Magros, ainda bem, esses velhos militares, pois cabiam todos no abraço daqueles PMs reforçados e vestidos com colete à prova de balas, que lhes cingiam as pernas com os braços, forçando a passagem. E assim eles conseguiram entrar, hoje, um por um, para a reunião em seu Clube Militar: carregados no colo dos PMs.

Os cartazes com os rostos eram sacudidos. À menção de cada nome de desaparecido ao alto-falante, a multidão berrava: “Presente!”. Havia tinta vermelha cobrindo todo o piso de pedras portuguesas diante da portaria do edifício.

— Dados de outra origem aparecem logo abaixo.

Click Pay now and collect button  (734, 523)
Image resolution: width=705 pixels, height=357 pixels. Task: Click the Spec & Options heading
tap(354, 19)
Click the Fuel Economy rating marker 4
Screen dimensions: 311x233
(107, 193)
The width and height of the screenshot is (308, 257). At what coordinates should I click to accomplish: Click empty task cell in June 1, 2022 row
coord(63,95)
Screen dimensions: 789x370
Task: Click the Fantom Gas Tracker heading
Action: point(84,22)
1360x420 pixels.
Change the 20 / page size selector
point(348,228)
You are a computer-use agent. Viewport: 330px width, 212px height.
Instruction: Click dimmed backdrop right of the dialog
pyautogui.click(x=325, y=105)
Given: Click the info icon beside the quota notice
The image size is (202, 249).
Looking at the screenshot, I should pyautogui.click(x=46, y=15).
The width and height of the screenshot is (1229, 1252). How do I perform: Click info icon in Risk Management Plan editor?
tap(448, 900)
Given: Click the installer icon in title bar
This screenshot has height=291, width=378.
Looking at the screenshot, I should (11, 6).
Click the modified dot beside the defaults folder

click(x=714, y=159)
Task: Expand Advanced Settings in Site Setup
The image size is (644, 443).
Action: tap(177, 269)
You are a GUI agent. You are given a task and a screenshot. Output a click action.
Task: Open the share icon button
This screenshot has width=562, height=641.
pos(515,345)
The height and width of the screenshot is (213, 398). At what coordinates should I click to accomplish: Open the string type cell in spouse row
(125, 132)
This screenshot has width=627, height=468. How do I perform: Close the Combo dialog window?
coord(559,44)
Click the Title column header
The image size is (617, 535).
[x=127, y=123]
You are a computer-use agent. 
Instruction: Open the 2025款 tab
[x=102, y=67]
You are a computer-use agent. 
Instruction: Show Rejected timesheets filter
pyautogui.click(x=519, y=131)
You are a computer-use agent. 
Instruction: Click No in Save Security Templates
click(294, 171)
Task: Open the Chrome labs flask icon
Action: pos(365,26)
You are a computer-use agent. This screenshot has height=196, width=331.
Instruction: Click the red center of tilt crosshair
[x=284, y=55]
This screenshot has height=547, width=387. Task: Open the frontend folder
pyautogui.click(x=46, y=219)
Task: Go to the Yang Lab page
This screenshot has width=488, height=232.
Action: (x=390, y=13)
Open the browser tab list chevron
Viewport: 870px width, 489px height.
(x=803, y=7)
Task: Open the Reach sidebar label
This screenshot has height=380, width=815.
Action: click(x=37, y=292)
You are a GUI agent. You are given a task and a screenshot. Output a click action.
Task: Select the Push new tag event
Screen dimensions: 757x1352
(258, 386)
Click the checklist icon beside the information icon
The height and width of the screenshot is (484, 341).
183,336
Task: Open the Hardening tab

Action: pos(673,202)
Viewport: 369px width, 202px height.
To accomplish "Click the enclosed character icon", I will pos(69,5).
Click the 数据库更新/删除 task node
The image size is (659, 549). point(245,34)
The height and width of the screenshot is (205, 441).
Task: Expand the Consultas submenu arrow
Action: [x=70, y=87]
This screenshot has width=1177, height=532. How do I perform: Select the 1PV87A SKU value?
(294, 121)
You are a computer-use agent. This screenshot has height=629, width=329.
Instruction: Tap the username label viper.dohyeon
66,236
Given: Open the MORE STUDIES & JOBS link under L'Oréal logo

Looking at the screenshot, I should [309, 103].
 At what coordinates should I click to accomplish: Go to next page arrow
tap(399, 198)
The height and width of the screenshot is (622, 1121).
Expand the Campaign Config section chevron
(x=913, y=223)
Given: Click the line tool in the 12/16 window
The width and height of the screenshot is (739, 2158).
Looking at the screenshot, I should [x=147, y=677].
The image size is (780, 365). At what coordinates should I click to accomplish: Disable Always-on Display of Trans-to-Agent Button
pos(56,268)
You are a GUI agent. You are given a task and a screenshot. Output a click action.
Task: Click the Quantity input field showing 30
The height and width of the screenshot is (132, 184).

O sangue dos mortos ali lembrados. Tremulavam bandeiras de partidos políticos e de não sei o quê mais, porém isso não me importava. Eu estava muito emocionada. Fiquei à parte da multidão.

Recuada, num degrau de uma loja de câmbio ao lado da portaria do prédio. A polícia e os seguranças do Clube evacuaram o local, retiraram todo mundo. Fotógrafos e cinegrafistas foram mandados para a entrada do “corredor”, manifestantes para o lado de lá do cordão de isolamento. E ninguém me via. Parecia que eu era invisível. Fiquei ali, absolutamente sozinha, testemunhando tudo aquilo, bem uns 20 minutos, com eles passando pra lá e pra cá, carregando os generais, empurrando a aglomeração, sem perceberem a minha presença. Mistério.

Até que fui denunciada pelas lágrimas. Uma senhora me reconheceu, jogou um beijo. E mais outra. Pessoas sorriram para mim com simpatia. Percebi que eu representava ali as famílias daqueles mortos e estava sendo reverenciada por causa deles. Emocionei-me ainda mais. Então e enfim os PMs me viram.

Eu, que estava todo o tempo praticamente colada neles! Um me perguntou se não era melhor eu sair dali, pois era perigoso. Insisti em ficar, mesmo com perigo e tudo. E ele, gentil, quando viu que não conseguiria me demover: “A senhora quer um copo d’água?”. Na mesma hora o copo d’água veio. O segurança do Clube ofereceu: “A senhora não prefere ficar na portaria, lá dentro? “. “Ah, não, meu senhor. Lá dentro não. Prefiro a calçada”. E nela fiquei, sobre o degrau recuado, ora assistente, ora manifestante fazendo coro, cumprindo meu papel de testemunha, de participante e de Angel. Vendo nossos quixotinhos empunharem, como lanças, apenas a sua voz, contra as pás lancinantes dos moinhos do passado, que cortaram as carnes de uma geração de idealistas.

A manifestação havia sido anunciada. Porém, eu estava nela por acaso. Um feliz e divino acaso. E aonde estavam naquela hora os remanescentes daquela luta de antigamente? Aqueles que sobreviveram àquelas fotos ampliadas em PB? Em seus gabinetes? Em seus aviões? Em suas comissões e congressos e redações? Será esta a lição que nos impõe a História: delegar sempre a realização dos “sonhos impossíveis” ao destemor idealista dos mais jovens?